In fitness, curiously enough, this external force is an internal force, which comes from our own awareness. It is neither willpower nor motivation. All it requires is waking up.

When we are in a state of motion, be aware we are moving well, smoothly, happily. When we are physically sluggish, feel the bounce going off our feet as we walk. Be aware of that also.

I have seen several of my trainees, in time, changing their automated habits by just getting to know how to listen to themselves. They become their own coaches, watching what they eat, their physical and mental activity.

Stop relaying on motivation quotes and books to build willpower. Build skills instead. Skills to be alert about yourself, enjoying the process that is involved in getting fit – skills to enjoy exercise and physical activity and skills to plan your day. It all boils down to falling into a healthy daily routine in which exercise is an integral part.

Given the access to the information we have today, I am sure most of us already know what needs to be done to get in shape and stay healthy. There is no lack of motivational videos or books either. Yet, many of us are not able to improve our fitness levels. We all know obese doctors and bankrupt financial advisors. We have to transform knowledge into action, obviously.

Willpower and motivation can get you to go to a gym and do workout for a day or a week, but you need to build skills to develop healthy lifestyle changes to sustain it.
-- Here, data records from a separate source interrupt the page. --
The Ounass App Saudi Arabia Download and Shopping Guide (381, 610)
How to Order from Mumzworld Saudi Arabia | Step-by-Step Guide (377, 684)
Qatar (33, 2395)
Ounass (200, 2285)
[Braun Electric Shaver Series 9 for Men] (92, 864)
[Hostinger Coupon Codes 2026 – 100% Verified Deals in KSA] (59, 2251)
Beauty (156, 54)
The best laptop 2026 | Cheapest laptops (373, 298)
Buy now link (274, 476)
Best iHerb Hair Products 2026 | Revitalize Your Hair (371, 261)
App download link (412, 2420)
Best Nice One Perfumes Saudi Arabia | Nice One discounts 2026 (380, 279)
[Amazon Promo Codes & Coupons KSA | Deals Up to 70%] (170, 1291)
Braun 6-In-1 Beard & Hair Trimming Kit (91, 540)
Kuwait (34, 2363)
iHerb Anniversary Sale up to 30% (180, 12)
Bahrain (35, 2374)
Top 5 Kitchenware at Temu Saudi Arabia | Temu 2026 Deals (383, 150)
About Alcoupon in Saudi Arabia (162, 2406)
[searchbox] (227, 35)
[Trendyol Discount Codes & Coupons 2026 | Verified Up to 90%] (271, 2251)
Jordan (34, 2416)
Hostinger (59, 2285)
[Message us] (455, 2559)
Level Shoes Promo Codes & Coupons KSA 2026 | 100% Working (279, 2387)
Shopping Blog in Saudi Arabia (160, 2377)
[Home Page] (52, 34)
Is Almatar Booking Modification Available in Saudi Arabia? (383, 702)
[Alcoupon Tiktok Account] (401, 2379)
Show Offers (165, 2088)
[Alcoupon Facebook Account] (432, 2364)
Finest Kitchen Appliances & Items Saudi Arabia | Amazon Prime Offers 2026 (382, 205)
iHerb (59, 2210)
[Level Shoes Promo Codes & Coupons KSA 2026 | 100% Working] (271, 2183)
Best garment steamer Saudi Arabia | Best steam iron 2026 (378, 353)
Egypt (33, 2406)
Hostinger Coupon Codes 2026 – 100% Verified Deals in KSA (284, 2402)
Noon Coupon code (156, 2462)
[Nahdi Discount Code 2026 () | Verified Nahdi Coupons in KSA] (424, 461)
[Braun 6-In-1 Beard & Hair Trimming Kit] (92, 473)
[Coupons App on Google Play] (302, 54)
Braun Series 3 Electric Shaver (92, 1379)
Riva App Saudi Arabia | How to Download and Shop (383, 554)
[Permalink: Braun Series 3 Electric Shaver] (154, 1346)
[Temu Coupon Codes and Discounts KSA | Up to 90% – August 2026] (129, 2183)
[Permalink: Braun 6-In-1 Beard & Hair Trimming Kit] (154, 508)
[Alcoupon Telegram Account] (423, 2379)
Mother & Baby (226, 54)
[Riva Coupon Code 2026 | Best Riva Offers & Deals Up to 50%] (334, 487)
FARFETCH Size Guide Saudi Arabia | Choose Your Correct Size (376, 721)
When you try to make a big change in your habits, you are surely tinkering with a behavioural pattern that has become automatic. For example, sitting around at home the whole day on your laptop or watching TV may be a behavioural pattern that has become automatic for you. Simply get up and go for a walk every day for a change. Break it, without making a big deal of it, effortlessly. The bigger the change you’re trying to bring about at one go, the more conflict and strain there will be.

Start Small

Instead of deciding to get on a diet overnight, probably start with adding a salad to your dinner. Stick to this behaviour long enough till it becomes an easy habit. Then add another change. Track

Tracking the changes you are making is the most underrated tool in making long-term lifestyle changes. Track you steps, use a calendar to mark out days you have hit the goals you have set for yourself. Reflect on your compliance. In short, listen and meditate on how you enjoy the progress you are making. Savour it. The Domino-Effect

Small changes when added one over the other will have a domino effect and this will lead to bigger changes. Small changes should not be overlooked- they often have a domino effect. A domino by itself is very small, smaller than a matchbox. But when it comes to forcing, a domino can knock down another piece 1.5X its size. Imagine a long line of dominos placed one after the other, with each one progressively 1.5x larger than the last. If you were to knock down the first two-inch domino, you would set off a chain reaction that would, by the 23rd iteration, produce enough force to knock over a domino as high as the Eiffel Tower. This applies well in terms of behavioural changes as well.

Give Time – Patience is the key

You did not gain weight or lose your fitness overnight. It had taken time. Likewise, you are not going to build habits to stay fit overnight either. Have patience.